La casa giapponese rappresenta eloquentemente un sistema-paese che investe regolarmente, con costanza e determinazione in nuove tecnologie.

Domani avremo vetture ad idrogeno anche in Europa, o meglio in Danimarca, Germania e Regno Unito dove in totale ci sono 80 stazioni di rifornimento. E qui viene la parte complessa del ciclo.

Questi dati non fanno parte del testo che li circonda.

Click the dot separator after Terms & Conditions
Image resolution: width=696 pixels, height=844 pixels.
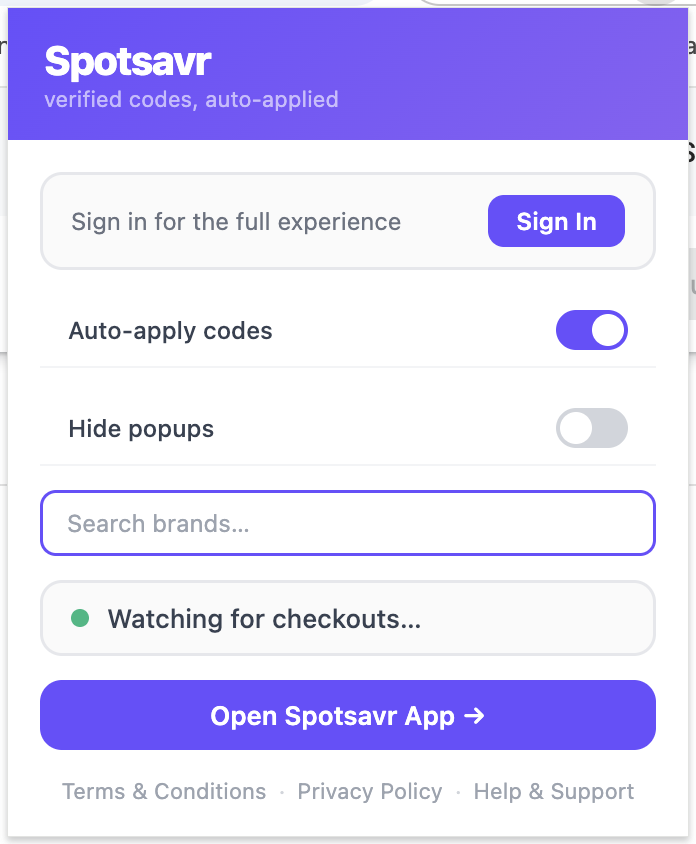tap(282, 792)
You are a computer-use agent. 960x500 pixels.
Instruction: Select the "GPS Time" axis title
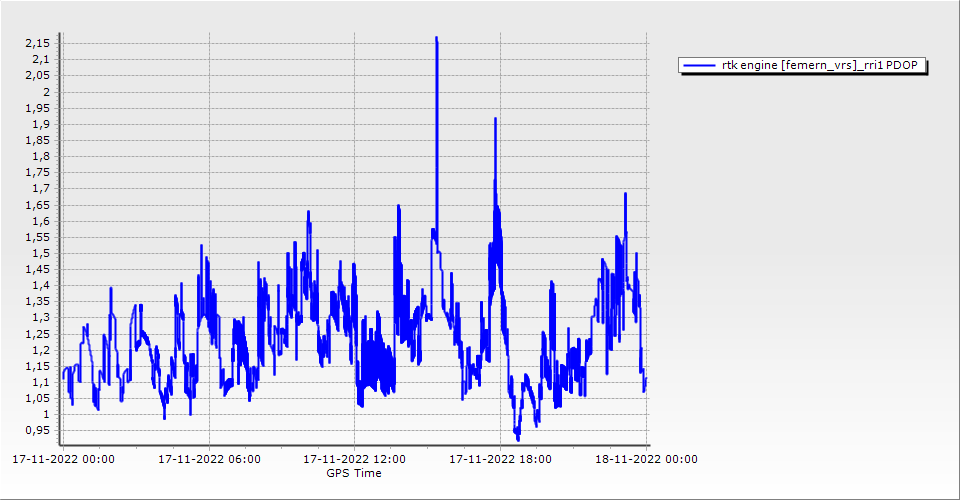click(x=353, y=473)
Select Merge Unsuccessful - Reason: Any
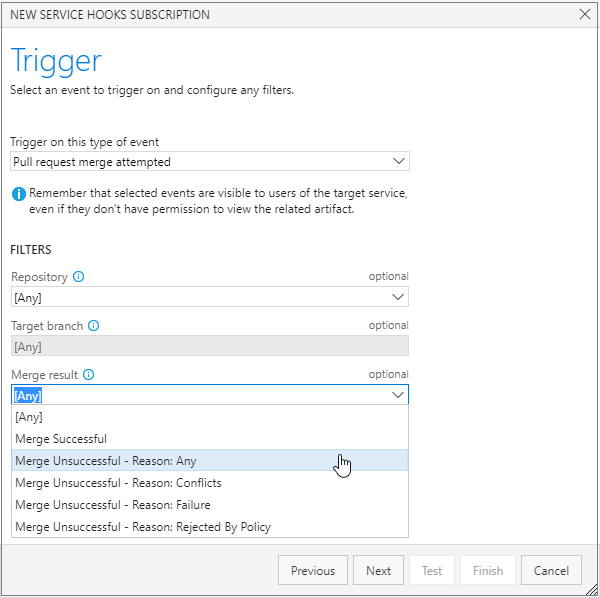This screenshot has width=600, height=598. click(x=210, y=461)
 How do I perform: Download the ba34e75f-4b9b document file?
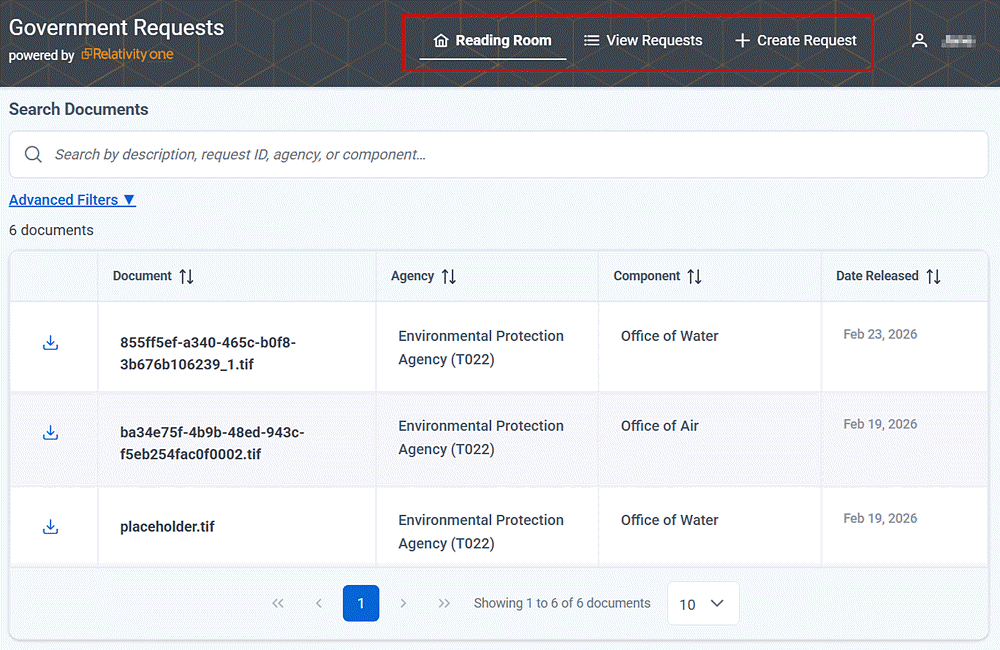point(51,433)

In California (USA), dove la vettura è già in commercio  ci sono già 10 stazioni di rifornimento e saranno 51 nel 2017 e 100 nel 2020.


La Mirai è un primo esercizio di utilizzo di una tecnologia all’avanguardia con volumi e produzione di massa e questo la distingue dai prototipi che hanno costi superiori poiché fatti a mano, ma non comportano investimenti strutturali dedicati alla produzione di linea. E’ chiaro che ora Toyota vende queste vetture in perdita. Tra 10 anni (lo stesso è avvenuto al lancio delle vetture ibride) sarà leader incontrastata e avrà perfezionato tecnologia e industrializzazione di un prodotto che gli altri concorrenti cercheranno di imitare. In questo progetto di vettura ad idrogeno si è poi unita anche BMW per poter allargare la base di utenza e condividere i costi di sviluppo.

Honda, a conferma di quanto affermato sull’innovazione legata ad un paese che investe, a Tokyo ha appena lanciatao la nuova Clarity Fuel Cell, in vendita in Giappone dal 2016, ha una potenza di circa 177 CV ed ha un’autonomia dichiarata di 700 km.

Gli altri costruttori non stanno a guardare, Mercedes, gruppo VW stanno lavorando nella stessa direzione ed hanno annunciato il lancio di nuovi modelli ad idrogeno per il 2017. Il futuro sta arrivando. Dobbiamo attrezzarci con le infrastrutture per poter realizzare il sogno della vettura ad emissioni zero. Ora realtà.